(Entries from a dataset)
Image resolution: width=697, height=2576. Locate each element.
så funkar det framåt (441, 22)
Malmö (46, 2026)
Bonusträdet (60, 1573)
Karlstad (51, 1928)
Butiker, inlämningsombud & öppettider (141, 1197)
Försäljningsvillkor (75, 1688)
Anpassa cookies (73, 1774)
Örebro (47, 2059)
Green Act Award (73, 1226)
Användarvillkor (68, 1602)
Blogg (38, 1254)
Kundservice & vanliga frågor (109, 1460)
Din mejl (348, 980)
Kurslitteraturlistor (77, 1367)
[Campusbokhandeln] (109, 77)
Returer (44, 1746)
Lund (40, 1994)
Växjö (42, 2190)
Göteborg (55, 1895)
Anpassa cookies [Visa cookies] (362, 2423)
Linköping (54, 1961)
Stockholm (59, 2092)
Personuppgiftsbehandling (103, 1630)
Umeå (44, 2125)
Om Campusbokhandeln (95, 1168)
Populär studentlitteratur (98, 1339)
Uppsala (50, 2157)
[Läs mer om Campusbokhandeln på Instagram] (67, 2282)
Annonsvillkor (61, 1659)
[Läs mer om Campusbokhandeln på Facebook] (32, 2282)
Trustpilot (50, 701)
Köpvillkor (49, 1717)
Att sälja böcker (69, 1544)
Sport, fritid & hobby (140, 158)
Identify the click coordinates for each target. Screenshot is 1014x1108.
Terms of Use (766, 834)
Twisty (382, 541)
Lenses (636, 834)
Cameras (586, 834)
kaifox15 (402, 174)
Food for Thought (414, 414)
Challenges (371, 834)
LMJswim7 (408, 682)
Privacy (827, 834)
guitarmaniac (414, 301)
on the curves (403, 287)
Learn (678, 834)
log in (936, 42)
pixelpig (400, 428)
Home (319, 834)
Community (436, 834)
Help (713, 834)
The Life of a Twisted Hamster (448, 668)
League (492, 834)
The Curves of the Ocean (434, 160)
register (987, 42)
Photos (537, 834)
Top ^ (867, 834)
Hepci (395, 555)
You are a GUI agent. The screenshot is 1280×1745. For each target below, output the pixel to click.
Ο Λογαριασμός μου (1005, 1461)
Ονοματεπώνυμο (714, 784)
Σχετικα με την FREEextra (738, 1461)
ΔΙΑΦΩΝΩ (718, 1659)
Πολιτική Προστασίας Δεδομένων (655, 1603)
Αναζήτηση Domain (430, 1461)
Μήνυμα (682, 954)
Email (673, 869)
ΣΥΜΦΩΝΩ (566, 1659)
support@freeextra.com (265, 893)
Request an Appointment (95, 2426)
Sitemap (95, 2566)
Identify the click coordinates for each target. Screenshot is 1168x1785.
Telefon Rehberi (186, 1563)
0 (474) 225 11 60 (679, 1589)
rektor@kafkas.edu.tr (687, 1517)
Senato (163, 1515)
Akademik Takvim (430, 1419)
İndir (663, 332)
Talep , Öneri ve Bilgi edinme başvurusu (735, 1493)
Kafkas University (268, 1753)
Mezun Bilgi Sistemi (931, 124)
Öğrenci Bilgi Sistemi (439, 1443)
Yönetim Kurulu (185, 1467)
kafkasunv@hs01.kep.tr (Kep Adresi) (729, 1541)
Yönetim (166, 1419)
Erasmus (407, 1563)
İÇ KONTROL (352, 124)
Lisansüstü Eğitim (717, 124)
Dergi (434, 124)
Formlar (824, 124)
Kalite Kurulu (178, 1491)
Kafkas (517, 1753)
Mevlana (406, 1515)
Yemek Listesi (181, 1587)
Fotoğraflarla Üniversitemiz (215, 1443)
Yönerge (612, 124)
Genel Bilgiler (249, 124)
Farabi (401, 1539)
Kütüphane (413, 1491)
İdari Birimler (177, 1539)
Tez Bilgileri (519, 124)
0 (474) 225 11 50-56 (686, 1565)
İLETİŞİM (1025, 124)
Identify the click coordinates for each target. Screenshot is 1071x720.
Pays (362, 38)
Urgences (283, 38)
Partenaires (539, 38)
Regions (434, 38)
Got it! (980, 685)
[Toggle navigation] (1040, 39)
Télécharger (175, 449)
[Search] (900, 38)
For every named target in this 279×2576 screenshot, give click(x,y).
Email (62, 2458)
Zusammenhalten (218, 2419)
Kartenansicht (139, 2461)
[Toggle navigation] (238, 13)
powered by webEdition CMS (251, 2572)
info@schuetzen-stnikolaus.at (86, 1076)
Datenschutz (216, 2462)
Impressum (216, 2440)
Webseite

What this task involves: Can you write out the entries again from the line with "register (987, 42)" up to and including the final line of the entries, multiplying each coordinate in the answers by 2.35 and rounding to whole numbers with halves rounded up? Keep the request lines and every other number in them unchanged.

The result:
register (2319, 99)
Photos (1262, 1960)
Top ^ (2037, 1960)
Hepci (928, 1304)
You are a GUI agent. The screenshot is 1280×1745. For each target below, output the pixel to click.
Ο Λογαριασμός μου (2362, 3433)
Ονοματεπώνυμο (1678, 1842)
Σχετικα με την FREEextra (1734, 3433)
ΔΙΑΦΩΝΩ (1687, 3899)
Πολιτική Προστασίας Δεδομένων (1539, 3767)
Αναζήτηση Domain (1011, 3433)
Μήνυμα (1603, 2242)
Email (1582, 2042)
ΣΥΜΦΩΝΩ (1330, 3899)
support@freeextra.com (623, 2099)
Request an Appointment (223, 5701)
Sitemap (223, 6030)
Identify the click coordinates for each target. Screenshot is 1168x1785.
Telefon Rehberi (437, 3673)
0 (474) 225 11 60 (1596, 3734)
rektor@kafkas.edu.tr (1614, 3565)
Senato (383, 3560)
Akademik Takvim (1011, 3335)
İndir (1558, 780)
Talep , Öneri ve Bilgi edinme başvurusu (1727, 3509)
Kafkas University (630, 4120)
Mezun Bilgi Sistemi (2188, 291)
Öğrenci Bilgi Sistemi (1032, 3391)
Yönetim Kurulu (435, 3447)
kafkasunv@hs01.kep.tr (Kep Adresi) (1713, 3621)
Yönetim (390, 3335)
Erasmus (956, 3673)
İÇ KONTROL (827, 291)
Lisansüstü Eğitim (1685, 291)
Dergi (1020, 291)
Formlar (1936, 291)
Kalite Kurulu (418, 3504)
Kafkas (1215, 4120)
Mevlana (954, 3560)
Yemek Listesi (425, 3729)
Fotoğraflarla Üniversitemiz (505, 3391)
Yönerge (1438, 291)
Genel Bilgiler (585, 291)
Farabi (942, 3617)
Kütüphane (971, 3504)
İdari Birimler (416, 3617)
Tez Bilgileri (1220, 291)
0 (474) 225 11 50-56 (1612, 3678)
İLETİŞİM (2409, 291)
Identify the click coordinates for each target. Screenshot is 1071x720.
Pays (851, 89)
Urgences (665, 89)
Partenaires (1267, 89)
Regions (1020, 89)
Got it! (2303, 1610)
[Toggle navigation] (2444, 92)
Télécharger (411, 1055)
[Search] (2115, 89)
For every named target in this 279×2576 screenshot, give click(x,y).
Email (146, 5776)
Zusammenhalten (512, 5685)
Kartenansicht (327, 5783)
[Toggle navigation] (559, 31)
powered by webEdition CMS (590, 6044)
info@schuetzen-stnikolaus.at (202, 2529)
Datenschutz (508, 5786)
Impressum (508, 5734)
Webseite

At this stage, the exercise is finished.